Remo didn't answer. He wasn't exactly sure. He wasn't supposed to ever come near Newark again. Someone might recognize him as Remo Williams, a patrolman who once walked these streets to protect its citizenry. The same Remo Williams who made headlines when he was sent to the electric chair for the senseless beating death of a local drug pusher. Remo hadn't committed that crime. He wasn't believed. They pulled the switch, and when Remo regained consciousness, he was told to forget his past existence.

It hadn't been hard at first. What was there to cling to? He was an orphan who pulled a tour of duty in Vietnam, and a conscientious beat cop whose life had ended tragically. No parents. Few friends. There had been a girlfriend. They had been engaged. The ring arrived at his cell one night, without a note, and only then did Remo give up all hope and resign himself to the inevitable.

Now, twenty years later, Remo could barely remember what she looked like.

All his friends had deserted him on Death Row. That had been part of the frame, which was what it was. A man named Harold W. Smith had engineered the whole thing. It was Smith who had warned Remo never to come back to Newark ever again. It was not the whim of a hard-nosed government official, although Smith was all of that. It was a matter of national security. Remo had broken the rule a couple of times before. But national security had not been compromised in either case.

So what? Remo thought. So what if they discover that Remo Williams is still alive? It wouldn't necessarily link him to Smith, head of the supersecret government agency known as CURE, which had been set up to fight crime outside of constitutional restrictions. There would be a lot of ways to explain Remo's continued existence. The world would never have to know that Remo Williams had been trained in the ancient Korean art of Sinanju to be America's secret weapon in the unending war against her enemies. There wasn't a document or file anywhere that linked Remo Williams to the House of Sinanju, the finest assassins in history. There was no record of Remo's long service to America. He had saved the country from certain ruin several times. Saved the world at least twice that he knew of.

And all he wanted, right now, was to put the two parts of his life together.

Staring out at the shattered pieces of his old neighborhood, he could not. It was as if there were two Remo Williamses. One the orphan boy who grew up in an uncertain world, and the other the heir to the five-thousand-year tradition of Sinanju, which served pharaohs and emirs long before there ever was an America, and which now served this newest and greatest power on earth.

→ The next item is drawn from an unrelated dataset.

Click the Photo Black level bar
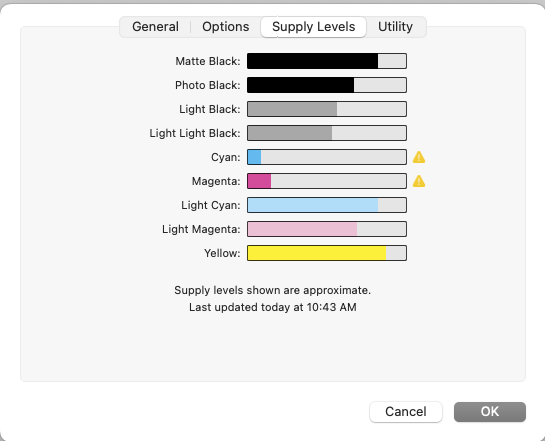The width and height of the screenshot is (545, 441). click(x=327, y=85)
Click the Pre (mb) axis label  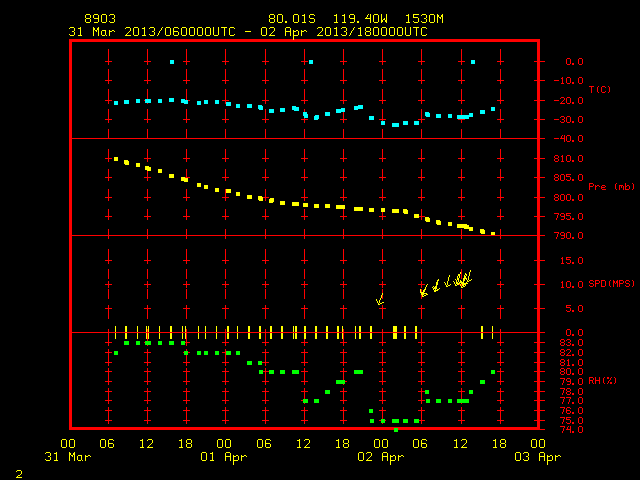click(x=611, y=187)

Two Remo Williamses. One an ordinary man. The other, one of the most powerful creatures to walk the earth since the age of the tyrannosaur. Two men with the same memories. But still two different men.

Somehow it didn't seem real anymore. It was hard to look back and accept the early past as his own. Had he ever been that young and that confused?

Down in the street, the three gawkers were now seven. The newcomers were calling for Remo to jump. "C'mon man. Get it done with!" a black man called. "We don't be having all night."

"One last time," Remo called down. "I'm not jumping."

"And I say he is," said peach sweatshirt. "He just needs to get his courage up."

"That right. He don't wanna audience 'cause he afraid he'll wimp out and everybody laugh."

"That right, Jim?"

"Anybody know what happened to the old Rialto?" Remo called out.